Tug of War

We’re entering a new phase around here, and it’s good. Really it is. But while it is good, it is also aggravating.

Stinkerbelle has always been a sheeple. She’s a little follower, a little sheep of a person. It’s just that she’s so easygoing and laid back, she just doesn’t mind following the crowd. And that’s fine. But if I am honest, it was beginning to concern us a little bit. All we could imagine was her being led by the nose by the problem kid, or being subjected to bullying because she would not stand up for herself.

So we’ve been encouraging her to do things herself, to make choices, to lead. And we wait, for that inevitable phase that comes with most kids where they begin to assert themselves.

It’s not that she’s not independent. Oh no. She’s completely confident and will set off into new situations without a thought. She’s so social, it doesn’t occur to her to NOT just jump in and get going. The problem is more that she doesn’t take the lead, or assert herself when she should.
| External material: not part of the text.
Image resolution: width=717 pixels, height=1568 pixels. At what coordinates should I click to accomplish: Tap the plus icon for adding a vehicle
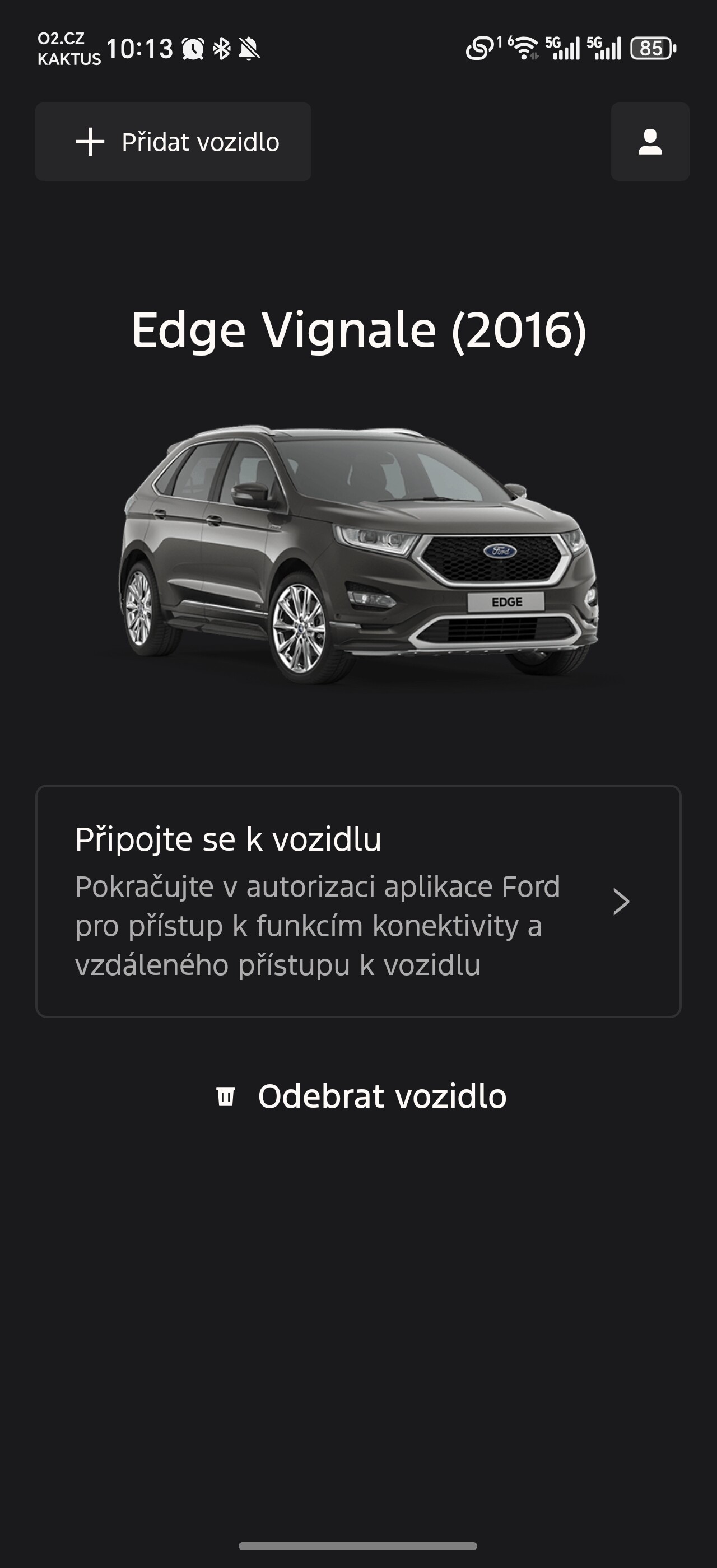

Mostly it’s just that she isn’t fussed, one way or the other. She’s totally happy to just go with the flow.

But we have been waiting and hoping for some of those typical behaviours of kids her age, asserting their independence. And it has begun to happen, with the demand to do things “ALL. BY.  MYSELFS.”

She’s been doing things independently, getting dressed and choosing things and so on, for a long time now, but the emphatic assertion of “ALL BY MYSELFS” is a fairly recent one. And to be honest, I was absolutely tickled the first time she demanded to do something “all by myselfs”, something she had always done by herself like putting on her own pajamas or whatever. But then suddenly, it became A THING.

And we love it, and encourage it, and praise her to the skies when she gets things right, and help her when she struggles. The struggles used to be marked with pouting and sulking and fussing, but thanks to an episode of Blue’s Clues, she picked up a strategy for dealing with frustration. So that was brilliant.

Lately, though, we’re finding she is asserting herself in a much more physical fashion, and while we’re happy that she’s making the leap, it’s FREAKING ANNOYING.

We find ourselves, several times a day, playing tug-of-war.

It usually goes like this: She wants to do something. She can’t, so she asks us to help her. Or she fusses and carries on so we say we will help her. And then, the disputed coat or shoe or whatever she needs help with is the middle of a tug of war, with us saying BUT YOU WANTED SOME HELP and her pulling back and saying I DO IT ALL BY MYSELFS.

Which, especially when she has asked for assistance, is pretty fricking annoying. Doubly so if you’re trying to get something done or get out the door or whatever.

Sometimes, it’s just that she has decided she doesn’t want to give something up or put something down just yet. So we’ll ask her to put something away, or bring something to us, and when we reach out and take hold of it, there’s resistance on the other end.

She digs in and pulls back.

Funnily enough, she never went through that phase as a smaller child, as most kids will do. She almost never struggled over a toy with another child. She was always happy to share, and never gave it another thought if someone took a toy from her. And, as a parent, sitting back and watching other kids ripping toys from her hands was hard. It’s hard to watch your kid being mistreated, even in the little toybox skirmishes. And she certainly never fought us on giving things to us or putting things away.

So although it’s annoying, it’s gratifying that she’s standing her ground a little bit. I’ve seen her tug back when she doesn’t want to share a toy, although we always make sure sharing is known to all parties involved to be a good thing. (Yes, I parent other people’s kids. And the kid’s parents, too, if they refuse to step in. WHAT.)

But when you fight these little micro-battles each day, it just becomes an annoyance. The tug-of-war becomes a hindrance to getting things done or grinds on your nerves, and eventually perspective? Is nowhere to be seen.

So, periodically, we have to remind ourselves that this is a good, good thing. And to fight the battle and lose occasionally. And to just let it ride. Because she needs to learn to assert herself without fear of repercussion (yet, until she’s old enough to grasp the concept of picking your battles) as well as without thinking she will always lose all the time because Mom and Dad are In Charge.

It will get easier as her language is improving so we can begin to negotiate and reason. Also, we are starting to learn that sometimes, the battle is one of mindless stubbornness, which is another level of development altogether: testing boundaries.

STOP ALL THIS DEVELOPMENTAL CHANGE ALL AT ONCE KID I CAN’T COPE WITH BOTH OF THESE THINGS WHAT AM I SOME KIND OF SUPERWOMAN.

So, we will be engaging in the pushme-pullyou battles over shoes and shirts and dog knows what else for the foreseeable future. And because it’s as unpredictable as the weather and the whims of a four-year-old, it’s not like I can plan for these things. So if I am late, you’ll know why.

IT’S TOTALLY HER FAULT. I’m just sayin’. But it’s all good.